Sostegno alla natalità, alla prima infanzia, alla scuola, alla cultura e allo sport
Per i nuovi nati, adottati o in affido nel 2026, è previsto il Bonus nuovi nati: un contributo una tantum di 1.000 euro (ISEE fino a 40.000€). Molto rilevante è il Bonus asilo nido, che può raggiungere i 3.600 euro annui per i nati dal 2024 (con ISEE entro i 40.000€), scendendo progressivamente per redditi superiori o figli più grandi. Per i bambini sotto i 3 anni e gli over 65 con redditi molto bassi, resta attiva la Carta Acquisti (40€ al mese).
Il bonus famiglia 2026 punta forte anche sulla formazione e il benessere dei giovani. Ritroviamo infatti il Fondo Dote Famiglia (6-14 anni), ossia fino a 300 euro per sport e attività extrascolastiche (ISEE ≤ 15.000€). Bonus Gite Scolastiche che è destinato alle superiori (ISEE fino a 15.000€) tramite la piattaforma Unica. Per il settore cultura i neomaggiorenni possono cumulare la Carta della cultura giovani (ISEE entro 35.000€) e la Carta del merito (per merito scolastico), da 500 euro ciascuna. Infine per le spese scolastiche rimane la detrazione IRPEF del 19% sulla frequenza (tetto 1.000€), mentre per i libri di testo occorre monitorare i bandi regionali e comunali tra primavera ed estate.
Contrasto al carovita e disagio Abitativo
Per le spese fisse, i Bonus Sociali (luce, gas, acqua) e il Bonus TARI (sconto 25% sui rifiuti) scattano automaticamente con ISEE sotto i 9.796€ (20.000€ per famiglie numerose).
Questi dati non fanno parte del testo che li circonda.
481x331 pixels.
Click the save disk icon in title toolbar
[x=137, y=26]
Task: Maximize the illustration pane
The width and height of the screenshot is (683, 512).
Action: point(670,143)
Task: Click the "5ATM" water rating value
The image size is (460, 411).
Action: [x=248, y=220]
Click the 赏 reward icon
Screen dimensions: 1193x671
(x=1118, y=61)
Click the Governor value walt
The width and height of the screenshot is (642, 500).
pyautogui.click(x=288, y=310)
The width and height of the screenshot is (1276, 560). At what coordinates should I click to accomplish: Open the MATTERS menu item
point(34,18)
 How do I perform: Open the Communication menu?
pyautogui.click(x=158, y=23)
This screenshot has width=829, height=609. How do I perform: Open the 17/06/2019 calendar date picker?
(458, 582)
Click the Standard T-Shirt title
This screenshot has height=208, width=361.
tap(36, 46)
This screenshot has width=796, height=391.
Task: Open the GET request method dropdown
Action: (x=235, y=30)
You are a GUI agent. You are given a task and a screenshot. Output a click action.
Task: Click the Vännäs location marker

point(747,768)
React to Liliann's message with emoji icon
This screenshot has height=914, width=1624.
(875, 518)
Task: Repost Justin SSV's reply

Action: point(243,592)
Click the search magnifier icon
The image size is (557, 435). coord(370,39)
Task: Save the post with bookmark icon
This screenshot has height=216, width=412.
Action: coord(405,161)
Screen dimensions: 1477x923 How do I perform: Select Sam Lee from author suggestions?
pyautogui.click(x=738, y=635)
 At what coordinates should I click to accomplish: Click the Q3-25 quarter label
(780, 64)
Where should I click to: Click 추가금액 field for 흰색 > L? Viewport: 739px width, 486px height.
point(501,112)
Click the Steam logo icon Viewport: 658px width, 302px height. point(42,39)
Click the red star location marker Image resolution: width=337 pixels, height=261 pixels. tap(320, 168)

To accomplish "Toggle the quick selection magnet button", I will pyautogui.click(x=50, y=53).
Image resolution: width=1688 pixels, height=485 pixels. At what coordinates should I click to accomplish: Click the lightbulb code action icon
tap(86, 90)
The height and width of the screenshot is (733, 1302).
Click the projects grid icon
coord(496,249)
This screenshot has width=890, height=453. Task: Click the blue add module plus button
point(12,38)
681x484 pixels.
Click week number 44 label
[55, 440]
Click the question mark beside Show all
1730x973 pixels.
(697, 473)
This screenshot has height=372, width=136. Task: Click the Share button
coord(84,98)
Si conferma inoltre la Carta “Dedicata a te”, una social card da 500 euro per la spesa alimentare (ISEE entro 15.000€). Chi è in difficoltà con l’affitto può accedere al Fondo morosità incolpevole tramite i bandi del proprio Comune.
Le mamme lavoratrici (dipendenti e autonome) con almeno due figli e reddito sotto i 40.000€ possono beneficiare di un bonus fino a 720 euro annui. Continua anche il taglio del cuneo fiscale in busta paga, applicato automaticamente. Infine, si segnalano il Bonus Psicologo (fino a 1.500€, ISEE sotto 50.000€) e il Bonus Animali Domestici regionale, riservato agli over 65 con ISEE contenuto.
Un consiglio pratico da seguire per chi ha intenzione di usufruire di qualsiasi bonus famiglia 2026 è di verificare, prima di ogni domanda, le scadenze e requisiti sui siti ufficiali di INPS, Ministeri o del tuo Comune per assicurarti che i fondi siano ancora disponibili.